Exercise material

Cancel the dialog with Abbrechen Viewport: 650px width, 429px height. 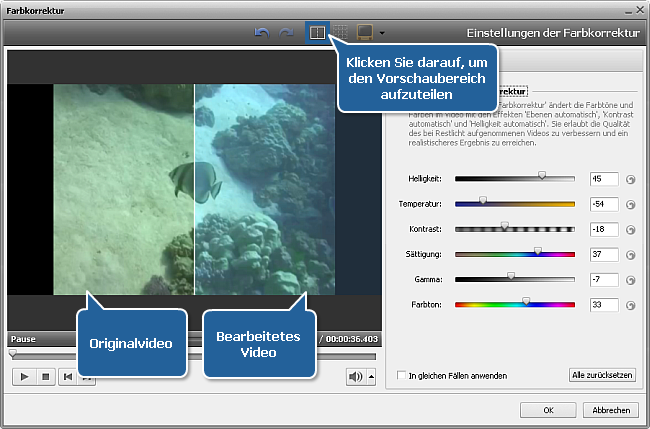point(610,410)
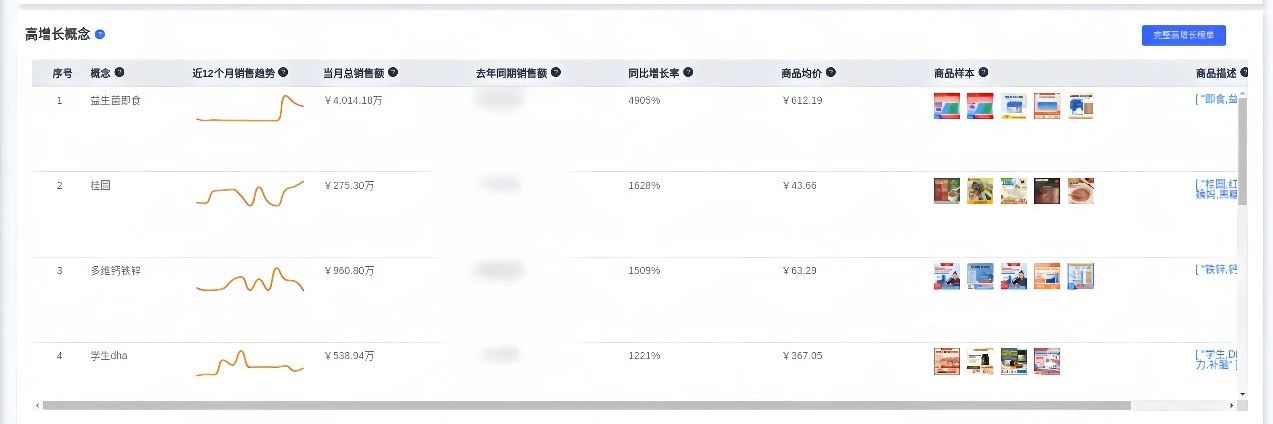Open last sample thumbnail in 学生dha row

pyautogui.click(x=1047, y=361)
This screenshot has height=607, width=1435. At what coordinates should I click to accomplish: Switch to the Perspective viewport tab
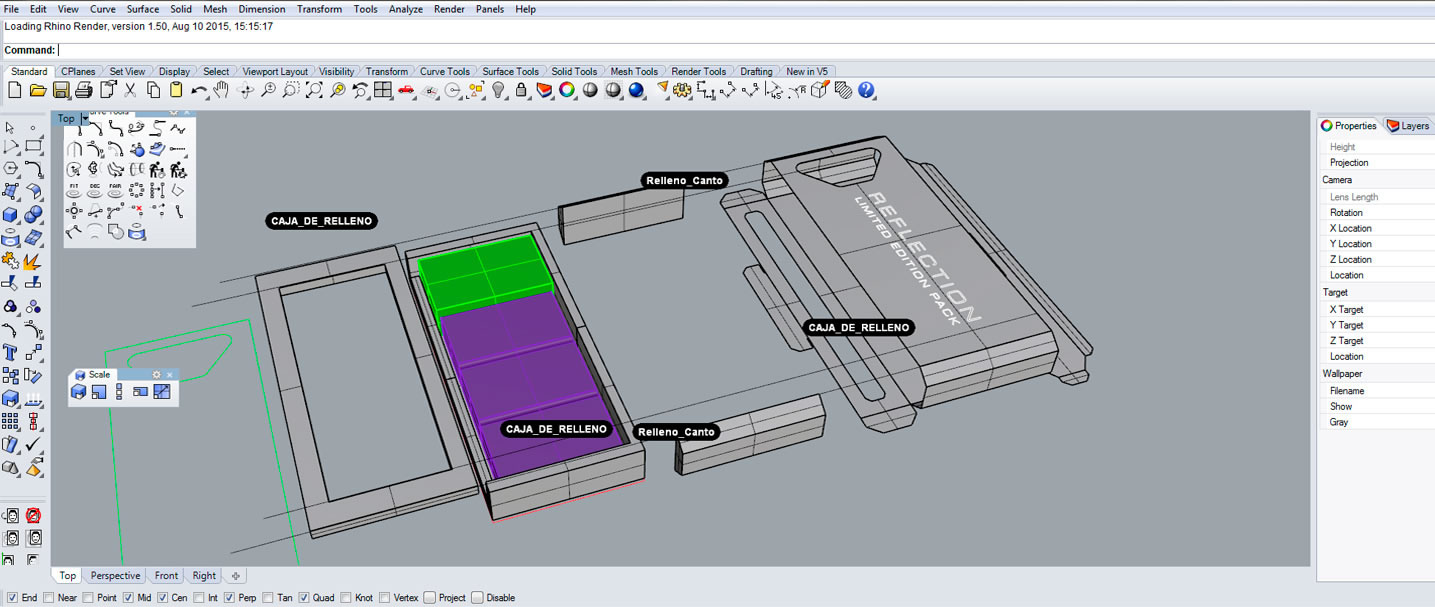115,576
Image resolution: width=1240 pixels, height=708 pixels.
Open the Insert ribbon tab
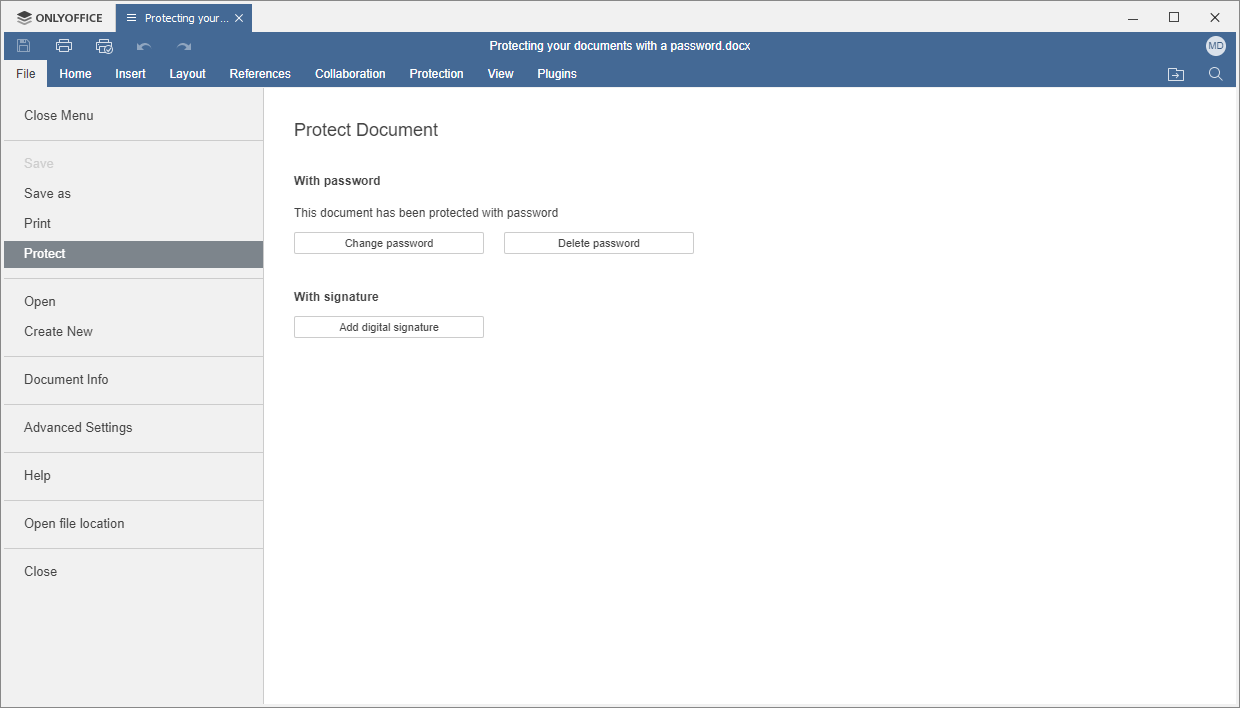coord(130,73)
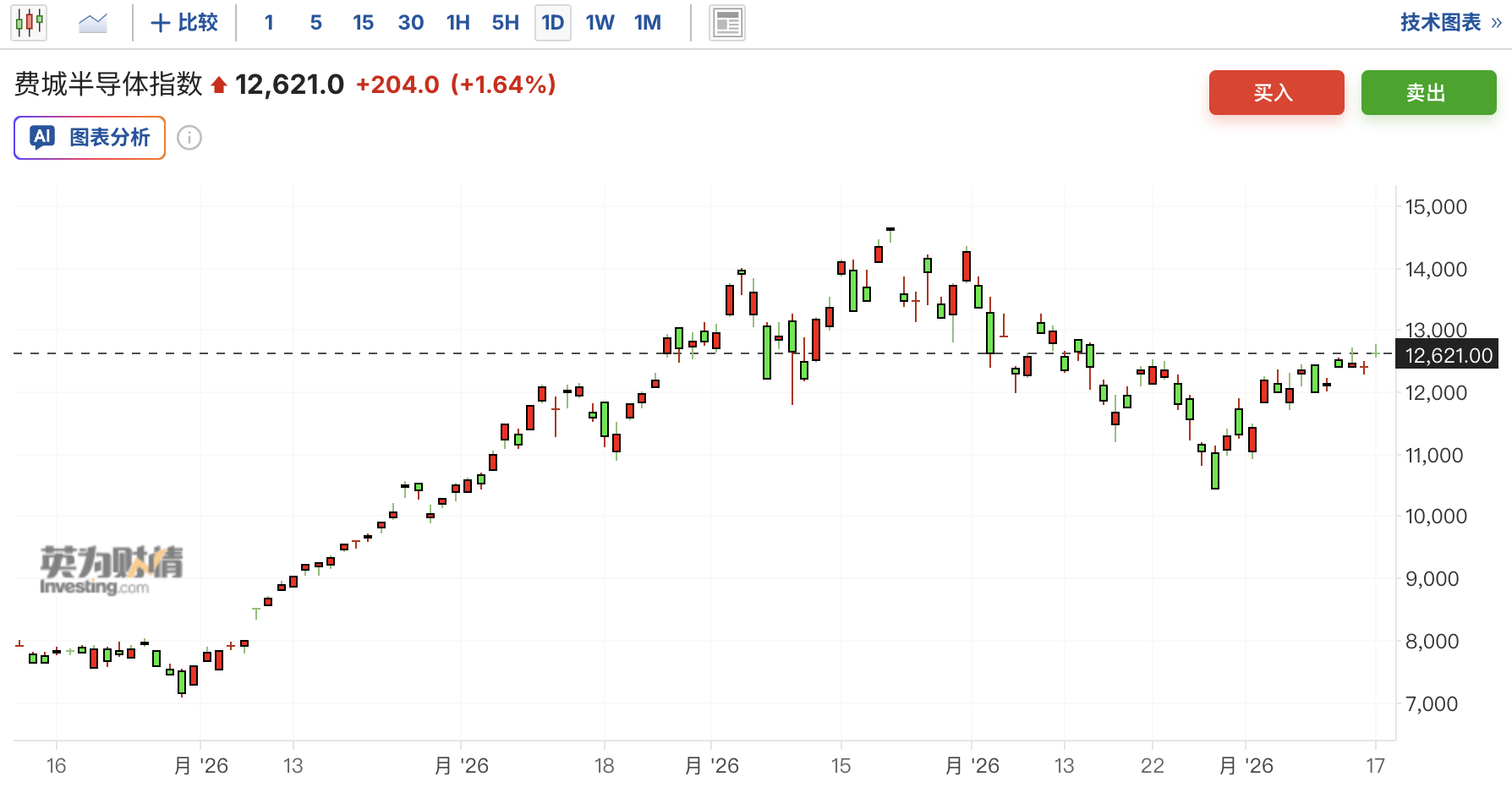Select the candlestick chart type icon
The height and width of the screenshot is (793, 1512).
[x=29, y=23]
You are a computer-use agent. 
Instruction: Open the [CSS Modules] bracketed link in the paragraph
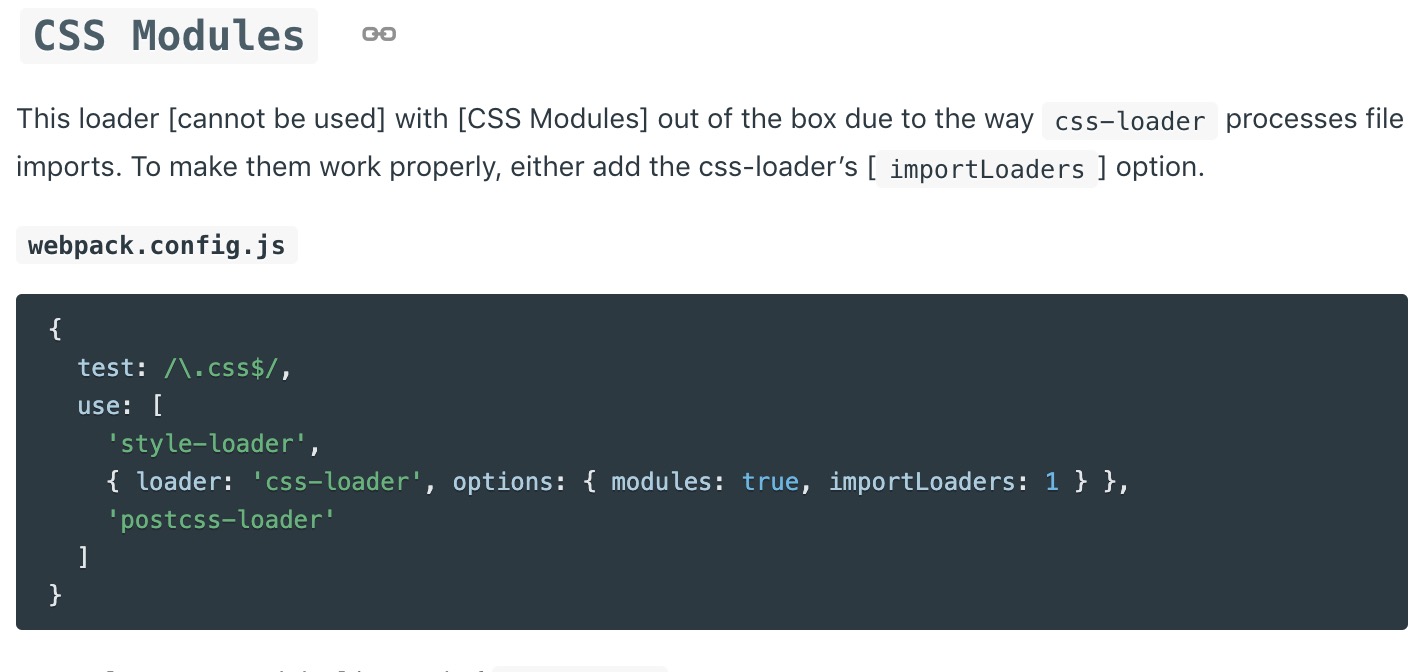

Brief
Nothing but the lines from the one containing "Open the Insert ribbon tab" through the end of the listing should be printed, each exactly as it appears and without pictures.

Finished exercise
Open the Insert ribbon tab
coord(130,73)
Select the candlestick chart type icon
The height and width of the screenshot is (793, 1512).
[x=29, y=23]
You are a computer-use agent. 
Instruction: Open the [CSS Modules] bracketed link in the paragraph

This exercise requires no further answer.